Each row contains information about coverage over a specific amplicon in a specific sample. The sample is indicated by its barcode (e.g. barcode01) and the amplicon is indicated by its name (as well as position and length). The values provided come from samtools bedcov.

Column Description
barcode Sample barcode.
sample_id Sample ID.
chrom Chromosome of amplicon.
start Start position of amplicon.
end End position of amplicon.
length Length of amplicon.
name Name of amplicon. This comes from the fourth column of BED file used when running nomadic realtime (e.g. -b flag).
n_reads Number of reads mapping to the amplicon.
mean_cov Mean coverage over the amplicon.
cov_gr100 Number of positions within the amplicon having >100x coverage.
per_cov_gr100 Percentage of positions within the amplicon having >100x coverage.
total_cov Total coverage over amplicon, i.e. mean coverage times length

For more information about region coverage, please see Understanding the Dashboard.

summary.variants.csv

The summary.variants.csvcontains preliminary information about the variants identified in each sample.

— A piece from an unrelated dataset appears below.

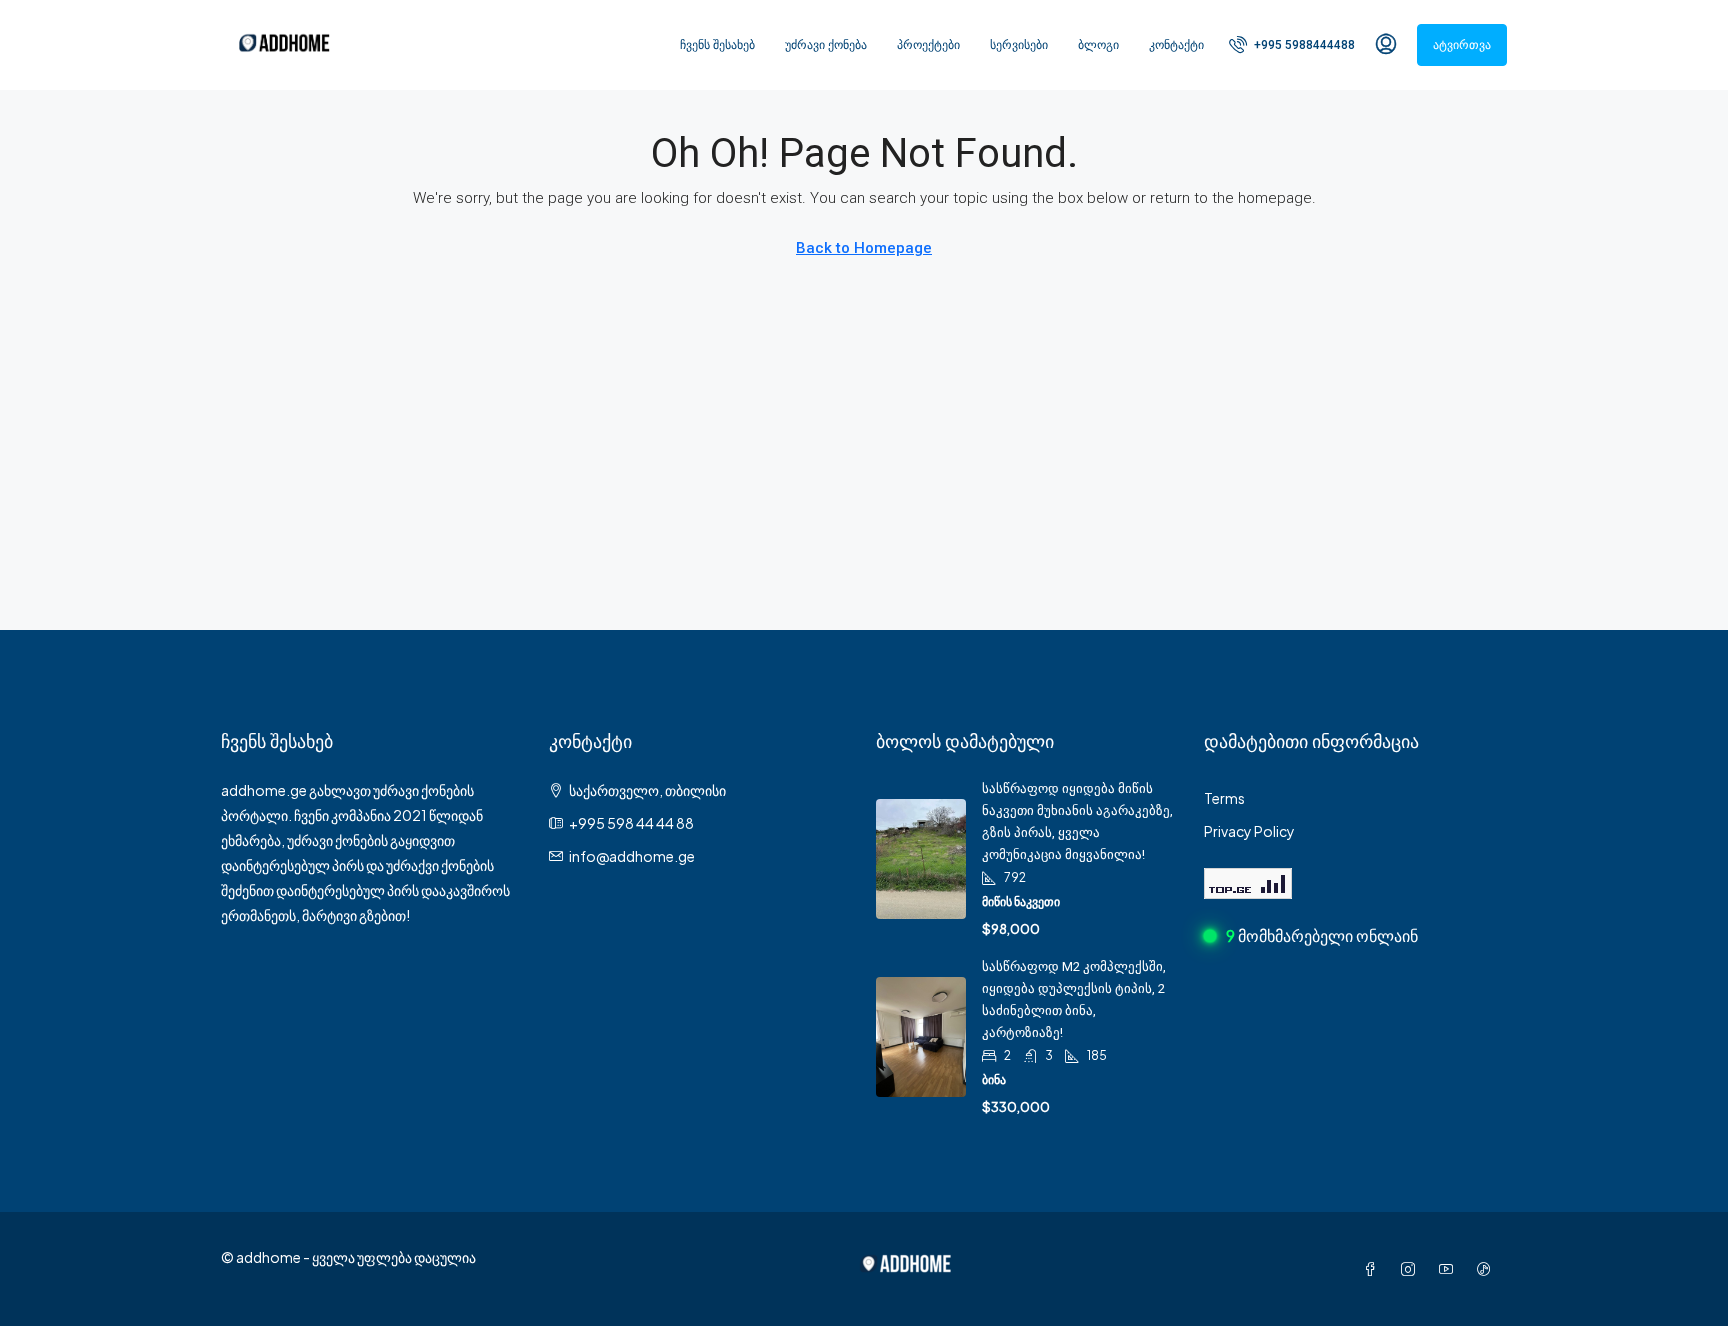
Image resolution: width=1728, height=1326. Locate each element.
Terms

Each row contains information about the genotype, depth, quality, and within-sample allele frequency (WSAF) of a specific single-nucleotide polymorphism (SNP) in a specific sample. For all samples the same set of SNPs are described. The set of SNPs described includes all SNPs where at least one sample carried the alternative allele. Note this file is only generated when the nomadic realtime ... --call flag is used, which is the default.

Column Description
barcode Sample barcode.
sample_id Sample ID.
chrom Chromosome of SNP.
pos Position of SNP.
ref Reference nucleotide for SNP.
alt Alternative nucleotide for SNP.
qual Variant quality score of SNP.
mut_type Type of mutation caused by SNP, e.g. synonymous or non-synonymous.
aa_change Amino acid change caused by SNP. For synonymous mutations, we still report (e.g. V380V).
aa_pos Amino acid number containing the SNP.
strand Strand of gene containing the SNP.
amplicon Name of amplicon containing SNP. This comes from the fourth column of the BED file used when running nomadic realtime (e.g. -b flag).
gt Called SNP genotype for the sample. Can be reference (0/0), heterozygous (0/1), homozygous (1/1) or failed QC (./.). Note: these are from bcftools call and assume a diploid genome.
gq SNP genotype quality for the sample. Note this is different than variant quality (qual) as it refers to the quality of the genotype call, rather than whether or not the site is variable.
dp Sequencing depth over the SNP. Equivalent to coverage.
wsaf Within-sample alternative allele frequency (ad_alt / (ad_alt + ad_ref)), where ad_ref and ad_alt are the depths of the reference and alternative allele.

For more information about variant calling, please see Understanding the Dashboard.

Sharing data

The results folder for an experiment (results/<expt_name>) contains all the outputs from Nomadic.

Only the CSV files starting summary and the metadata folder are required to relaunch the dashboard with the nomadic dashboard command (see Basic Usage).